Intersectional activism — addressing how kyriarchy oppresses individuals in varied ways — is treated as a distraction by most white feminists because it would force them to address that they, in fact, are not the abused poor souls who are helpless against the tyranny of men. It would force them to realize that they — mostly white, cis, hetero, abled-bodied women — are complicit in kyriarchy.

The use and abuse of black women by white feminists is why many of us shun the label of feminism. The appropriation of our struggles — and refusal to engage in any nuanced discussions about kyriarchy— is why black women don’t go running towards feminism. The silencing of our voices and the turning of the other cheek when black girls are attacked and mocked by others is why black women don’t readily align themselves with white women. White women have proven time and again that they don’t care about black women and women of color, so why should myself or women like Michelle Obama go running towards a narrowly-focused movement that’s historically done nothing but use and abuse us?

These same women have remained silent as white men engage in racialized sexist attacks on Michelle Obama, but want to criticize her for refusing to embrace a movement that ignores the devaluation of her womanhood? Why advocate for a movement that won’t even validate, protect and defend your womanhood?

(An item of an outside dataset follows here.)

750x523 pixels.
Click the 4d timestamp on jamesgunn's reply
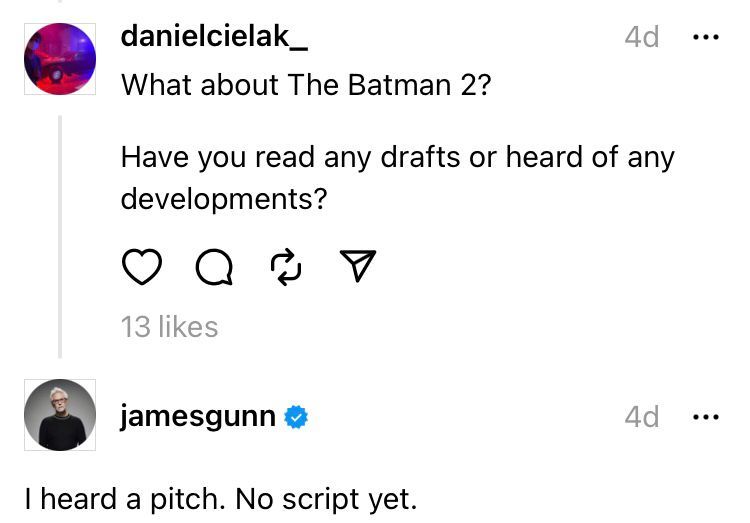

As I have said, Michelle Obama and women of color don’t owe feminists and feminism shit. We don’t owe you and you are not entitled to our lip service. Michelle Obama is right to lean out of a movement that has not had her back since she stepped onto the national scene.

Non-intersectional white feminists have not been and will never be here for women of color, so we will not lean in and champion a movement that remains all too interested in staying on that cozy pedestal imposed by white supremacist capitalist patriarchy.